Plongée convaincante dans la vie d'un jeune SDF à Londres. Ni pathos ni misérabilisme : le tout sonne très juste grâce notamment à la performance de Frank Dillane dans le rôle principal, qui incarne magnifiquement ce personnage inadapté, incapable de se prendre en charge. Le réalisme social de ce parcours chaotique est ponctué par des intermèdes oniriques, poétiques.
Après de premières séquences nous montrant la vie de Mike dans la rue, son passage en prison pour quelques mois pour avoir agressé et volé un homme cherchant pourtant à l'aider lui permet un nouveau départ : hébergé dans un foyer et suivi par une assistante sociale, il commence un boulot dans la restauration et tente de remonter la pente... Mais ses addictions ne vont pas tarder à le rattraper... Cette première œuvre sincère nous rend sensible l'enfermement du héros dans ses travers, l'interprétation habitée de Frank Dillane humanisant ce personnage sur le fil.
Pôpô passion ciné
Pôpô passion ciné

38 abonnés 364 critiques Suivre son activité

3,5
Publiée le 22 février 2026
J'étais curieuse de voir le premier film d'Harris Dickinson que j'avais découvert dans "Là où chantent les écrevisses" (le film qui m'a fait démarrer sur Instagram), puis dans "Sans filtre" et récemment dans "Babygirl"!

Sa double casquette devant et derrière la caméra est plutôt une bonne surprise ! Il entremêle habillement le drame social avec la fantaisie métapho-poétique.

C'est l'histoire originale et émouvante d'un sans-abris qui essaie de s'en sortir. Il est tiraillé entre l'envie de s'en sortir et de plonger dans ses addictions, entre rêver sa vie ou vivre ses rêves.

J'ai aimé le parallèle de Mike avec son pote/meilleur ennemi Nathan qui vivent parallèlement des vies opposées : une fois il représente ce qu'il n'est plus pour au final devenir ce qu'il veut. Un jeu de miroir intéressant plein de symboles !

Sa rencontre avec une fille (notre frenchie Megan Northam qui se révèle parler très bien l'anglais) qui vit pauvrement par choix en refusant de dépendre de la société est percutante car on réalise que notre héros a des rêves trop grands pour arriver à s'en sortir !

Un film qui m'a heurté par son réalisme et son traitement brut de la vie dans la rue.
On a envie de secouer cet homme qui fait les mauvais choix mais qui est, dans le fond, attachant !

Un récit inégal mais qui est traité avec sincérité sur un monde qui mériterait plus de lumière !
Simone Gentile
Simone Gentile

12 abonnés 108 critiques Suivre son activité

4,0
Publiée le 11 février 2026
À travers l’histoire d’un jeune toxicomane sorti de prison, le premier long métrage de Harris Dickinson a l’incontestable mérite de ne pas proposer de vérités ni de solutions toutes faites.

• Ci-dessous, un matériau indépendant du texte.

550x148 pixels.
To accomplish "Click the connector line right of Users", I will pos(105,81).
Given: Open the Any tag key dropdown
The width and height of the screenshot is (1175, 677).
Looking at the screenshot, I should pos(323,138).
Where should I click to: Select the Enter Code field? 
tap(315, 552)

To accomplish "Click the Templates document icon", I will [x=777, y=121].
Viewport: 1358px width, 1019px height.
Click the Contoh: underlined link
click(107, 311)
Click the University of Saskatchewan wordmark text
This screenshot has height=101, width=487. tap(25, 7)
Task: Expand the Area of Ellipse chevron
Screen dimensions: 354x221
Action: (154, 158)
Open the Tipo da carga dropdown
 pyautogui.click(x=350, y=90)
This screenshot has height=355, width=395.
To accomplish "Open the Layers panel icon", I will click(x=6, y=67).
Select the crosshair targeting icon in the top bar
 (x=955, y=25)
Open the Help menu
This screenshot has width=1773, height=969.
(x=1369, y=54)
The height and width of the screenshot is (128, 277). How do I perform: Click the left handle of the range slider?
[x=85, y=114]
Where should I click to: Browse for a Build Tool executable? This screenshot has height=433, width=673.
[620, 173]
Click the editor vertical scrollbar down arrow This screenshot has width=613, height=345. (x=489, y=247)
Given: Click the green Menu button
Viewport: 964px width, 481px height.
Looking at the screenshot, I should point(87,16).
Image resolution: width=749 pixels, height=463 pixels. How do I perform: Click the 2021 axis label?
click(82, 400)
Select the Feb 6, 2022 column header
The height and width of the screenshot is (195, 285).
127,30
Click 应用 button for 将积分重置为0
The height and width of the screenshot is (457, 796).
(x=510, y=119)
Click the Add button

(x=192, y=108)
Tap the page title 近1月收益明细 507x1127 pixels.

Au contraire, il nous interroge et nous oblige à regarder, toutes et tous, notre part la plus sombre, tout en faisant preuve d’une réelle maîtrise du langage cinématographique.
Eric Dugelay
Eric Dugelay

8 abonnés 176 critiques Suivre son activité

4,5
Publiée le 15 mars 2026
Urchin est le premier long-métrage du très jeune Harris Dickinson, magnifique acteur découvert en 2018 dans Les Bums de plage, remarqué à nouveau dans Caravage, Sans filtre, et enfin Baby girl l’année dernière. Dans ce rôle de réalisateur, il confirme son immense talent. Il joue d’ailleurs dans son propre film un rôle important, celui du copain Nathan qui attend au tournant le héros Mike (Frank Dillane) jusqu’aux portes de l’enfer. Je ne suis pas prêt d’oublier ce Mike qui va de déboire en déboire malgré l’assistance des uns et des autres, et son désir profond de s’en montrer digne.